## Work instruction
Output every entry exactly as it appears.

## Supplied entries

+ + +

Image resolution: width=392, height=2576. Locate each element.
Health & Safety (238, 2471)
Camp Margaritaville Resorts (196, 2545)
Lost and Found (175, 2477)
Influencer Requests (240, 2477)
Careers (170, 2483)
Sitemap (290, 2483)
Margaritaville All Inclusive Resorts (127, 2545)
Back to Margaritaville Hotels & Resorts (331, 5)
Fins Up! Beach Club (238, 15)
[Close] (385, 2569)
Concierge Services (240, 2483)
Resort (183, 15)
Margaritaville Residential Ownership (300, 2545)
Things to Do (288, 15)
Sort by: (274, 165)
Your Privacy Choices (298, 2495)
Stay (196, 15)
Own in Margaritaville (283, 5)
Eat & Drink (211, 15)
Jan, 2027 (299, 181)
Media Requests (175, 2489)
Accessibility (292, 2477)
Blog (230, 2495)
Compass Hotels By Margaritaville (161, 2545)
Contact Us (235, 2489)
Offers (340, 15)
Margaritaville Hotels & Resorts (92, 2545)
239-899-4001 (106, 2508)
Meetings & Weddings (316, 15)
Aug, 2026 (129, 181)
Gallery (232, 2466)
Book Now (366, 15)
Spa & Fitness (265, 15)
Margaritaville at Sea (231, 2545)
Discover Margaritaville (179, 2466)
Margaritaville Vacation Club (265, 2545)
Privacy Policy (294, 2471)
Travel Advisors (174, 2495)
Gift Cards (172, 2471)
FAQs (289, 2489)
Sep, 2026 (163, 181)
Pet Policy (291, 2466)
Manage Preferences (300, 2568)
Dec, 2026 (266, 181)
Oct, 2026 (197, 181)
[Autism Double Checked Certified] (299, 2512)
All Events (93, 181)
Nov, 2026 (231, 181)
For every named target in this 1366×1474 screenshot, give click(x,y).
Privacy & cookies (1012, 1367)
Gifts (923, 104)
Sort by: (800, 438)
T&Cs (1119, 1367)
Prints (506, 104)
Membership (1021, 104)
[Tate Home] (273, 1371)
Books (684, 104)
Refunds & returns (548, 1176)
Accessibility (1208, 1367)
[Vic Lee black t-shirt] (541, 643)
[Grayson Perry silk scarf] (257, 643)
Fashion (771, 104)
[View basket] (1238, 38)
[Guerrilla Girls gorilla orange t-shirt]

+ + +

## Exercise output
Image resolution: width=392, height=2576. Locate each element.
Health & Safety (238, 2471)
Camp Margaritaville Resorts (196, 2545)
Lost and Found (175, 2477)
Influencer Requests (240, 2477)
Careers (170, 2483)
Sitemap (290, 2483)
Margaritaville All Inclusive Resorts (127, 2545)
Back to Margaritaville Hotels & Resorts (331, 5)
Fins Up! Beach Club (238, 15)
[Close] (385, 2569)
Concierge Services (240, 2483)
Resort (183, 15)
Margaritaville Residential Ownership (300, 2545)
Things to Do (288, 15)
Sort by: (274, 165)
Your Privacy Choices (298, 2495)
Stay (196, 15)
Own in Margaritaville (283, 5)
Eat & Drink (211, 15)
Jan, 2027 (299, 181)
Media Requests (175, 2489)
Accessibility (292, 2477)
Blog (230, 2495)
Compass Hotels By Margaritaville (161, 2545)
Contact Us (235, 2489)
Offers (340, 15)
Margaritaville Hotels & Resorts (92, 2545)
239-899-4001 (106, 2508)
Meetings & Weddings (316, 15)
Aug, 2026 (129, 181)
Gallery (232, 2466)
Book Now (366, 15)
Spa & Fitness (265, 15)
Margaritaville at Sea (231, 2545)
Discover Margaritaville (179, 2466)
Margaritaville Vacation Club (265, 2545)
Privacy Policy (294, 2471)
Travel Advisors (174, 2495)
Gift Cards (172, 2471)
FAQs (289, 2489)
Sep, 2026 (163, 181)
Pet Policy (291, 2466)
Manage Preferences (300, 2568)
Dec, 2026 (266, 181)
Oct, 2026 (197, 181)
[Autism Double Checked Certified] (299, 2512)
All Events (93, 181)
Nov, 2026 (231, 181)
For every named target in this 1366×1474 screenshot, give click(x,y).
Privacy & cookies (1012, 1367)
Gifts (923, 104)
Sort by: (800, 438)
T&Cs (1119, 1367)
Prints (506, 104)
Membership (1021, 104)
[Tate Home] (273, 1371)
Books (684, 104)
Refunds & returns (548, 1176)
Accessibility (1208, 1367)
[Vic Lee black t-shirt] (541, 643)
[Grayson Perry silk scarf] (257, 643)
Fashion (771, 104)
[View basket] (1238, 38)
[Guerrilla Girls gorilla orange t-shirt]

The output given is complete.